Comment la coopération allemande vous accompagne-t-elle dans la mise en œuvre du Chèque Santé dans la région du Sud ?
La coopération allemande est à la base même de la conception du projet Chèque Santé. De ce fait, nous avons bénéficié d’un accompagnement multidimensionnel de la coopération allemande, notamment à travers la GIZ : un appui technique, financier, logistique et matériel, essentiel au déploiement du projet.
Sur le terrain, cet appui se traduit par une collaboration constante et constructive. Nous échangeons régulièrement sur les difficultés rencontrées, identifions ensemble des pistes de solution, et bénéficions des réponses appropriées. Par exemple, face à des faiblesses constatées dans la saisie des prestations, nous avons pu, grâce à cet appui, organiser des missions sur le terrain pour renforcer les capacités du personnel dans les formations sanitaires. Cela a eu un impact positif sur la qualité et le volume des données saisies.
Par ailleurs, une assistance technique est présente au niveau régional. Elle nous accompagne dans les aspects logistiques et techniques, tout en s’impliquant activement dans la dynamique locale. Cette proximité permet une meilleure compréhension des réalités du terrain et facilite les actions de plaidoyer.
Face aux défis rencontrés dans la mise en œuvre du projet, notamment sur le terrain, quelles actions de plaidoyer avez-vous mises en œuvre pour garantir la continuité et l’efficacité des interventions ?
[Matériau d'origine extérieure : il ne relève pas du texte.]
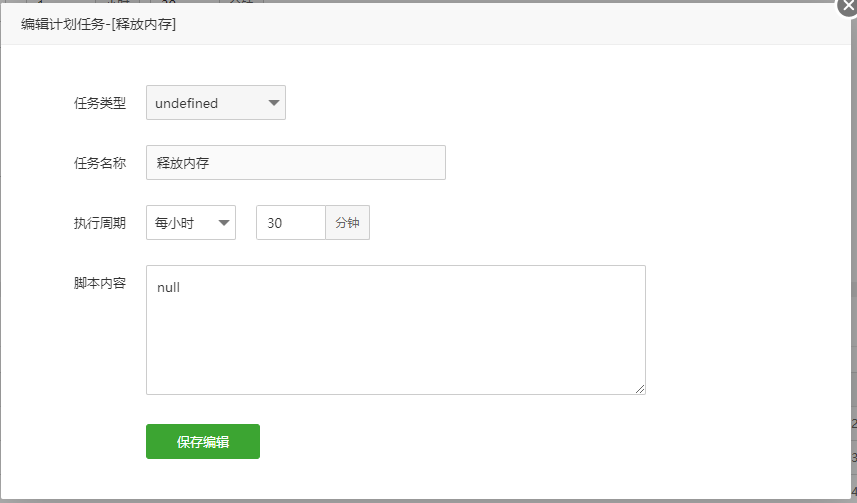This screenshot has height=503, width=857.
Task: Focus the 任务名称 field containing 释放内存
Action: pyautogui.click(x=296, y=162)
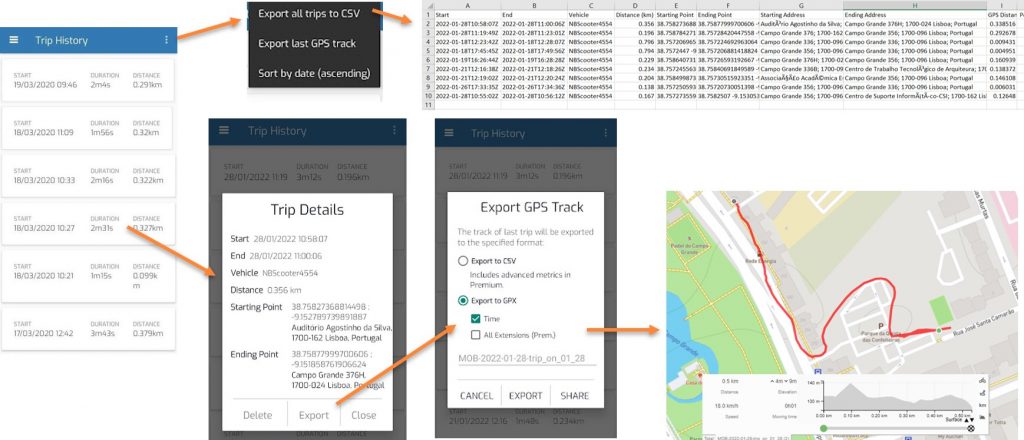Select the Export to CSV radio option
The height and width of the screenshot is (440, 1024).
(462, 260)
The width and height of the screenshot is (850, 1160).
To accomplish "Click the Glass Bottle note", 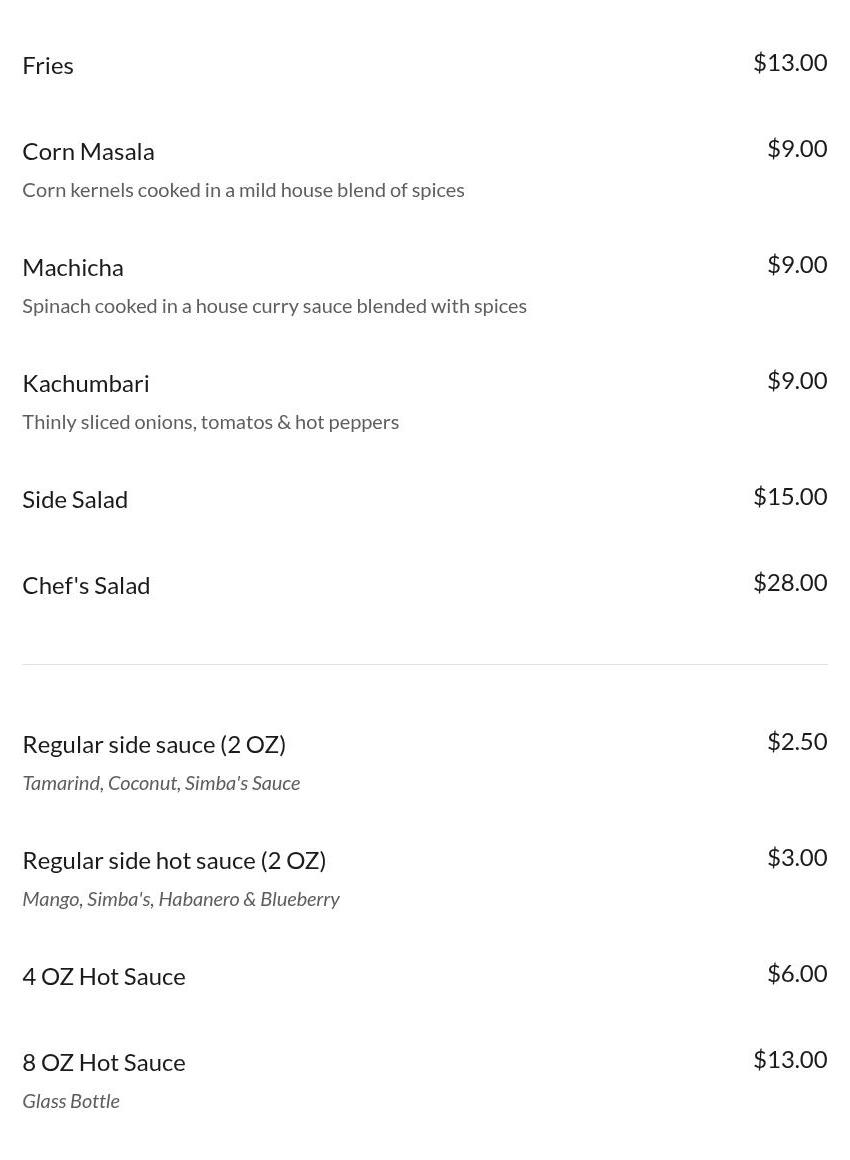I will [x=71, y=1101].
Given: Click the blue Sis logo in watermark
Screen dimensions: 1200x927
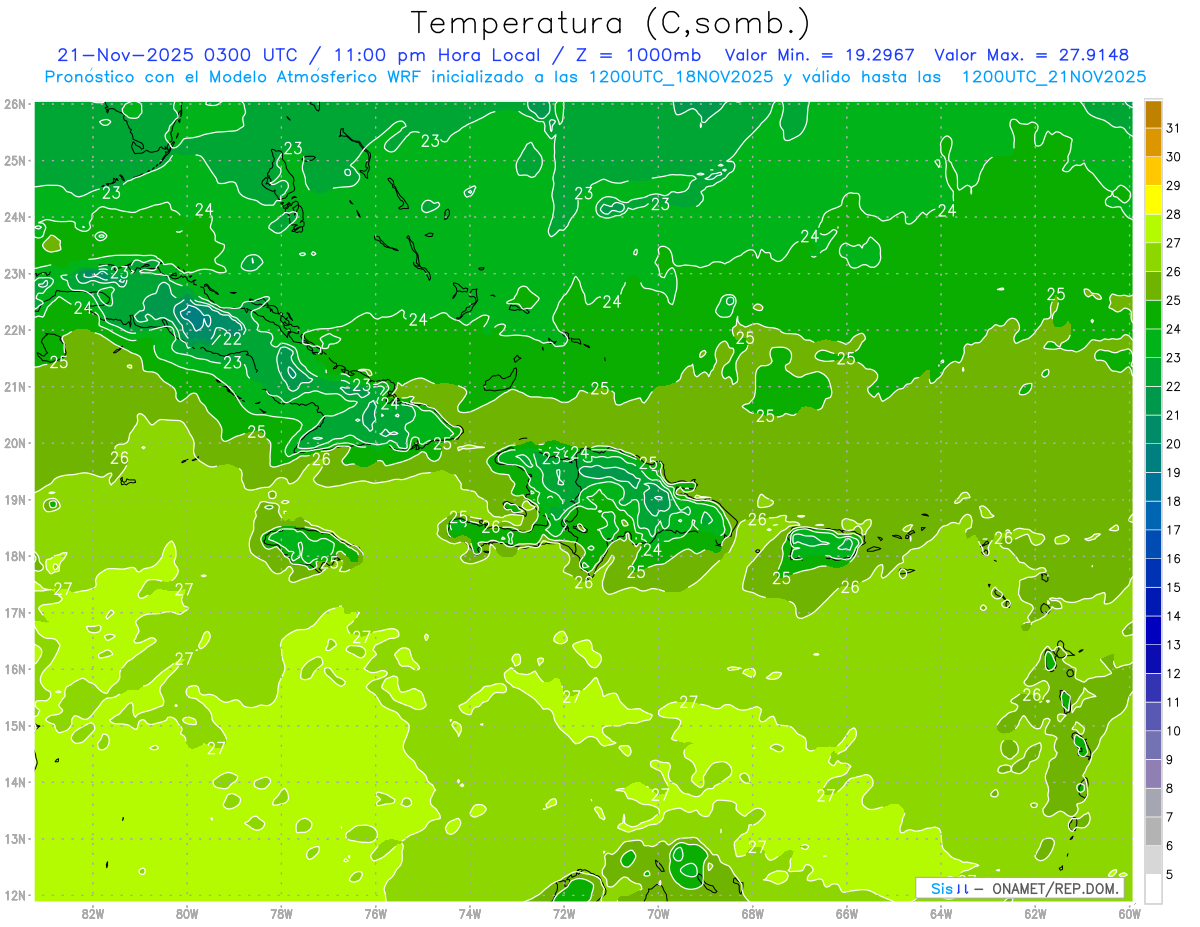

Le plaidoyer est un levier important dans la mise en œuvre du Chèque Santé. Nous le menons de façon continue, notamment en nous appuyant sur les réalités observées sur le terrain. Mais il faut le dire : plusieurs défis subsistent.
D’abord, nous faisons face à des contraintes externes, notamment en matière de communication. Par exemple, lorsqu’une femme enceinte en situation de détresse doit être référée à un centre de santé plus équipé, les routes ne sont pas toujours praticables, ce qui ralentit ou compromet la prise en charge. Il est donc crucial d’améliorer les infrastructures autour des formations sanitaires pour fluidifier les évacuations et les interventions.
Un autre défi majeur concerne la numérisation du système de santé. Alors que les rapports d’activités se font désormais par voie électronique, environ 30 % de nos formations sanitaires se situent encore dans des zones non couvertes par le réseau électrique ou numérique. Cela entrave la saisie des prestations et fragilise l’ensemble du processus de suivi. Nous travaillons actuellement avec le ministère de la Santé publique et la Coopération allemende à travers la GIZ sur des solutions techniques, comme la mise en place de mécanismes de saisie hors réseau.
À cela s’ajoute la question du personnel. Le manque d’agents dans certaines structures affecte la qualité et la continuité du service. Un recrutement a été annoncé, et nous espérons un renforcement rapide des effectifs.
Enfin, la logistique reste un point sensible : le transport des patients, la supervision, ou encore la disponibilité d’outils informatiques posent encore problème. Plusieurs formations sanitaires manquent de matériel pour la saisie des données. Nous poursuivons donc notre plaidoyer auprès de toutes les parties prenantes pour améliorer ces aspects, dans l’espoir que des solutions concrètes soient rapidement mises en œuvre.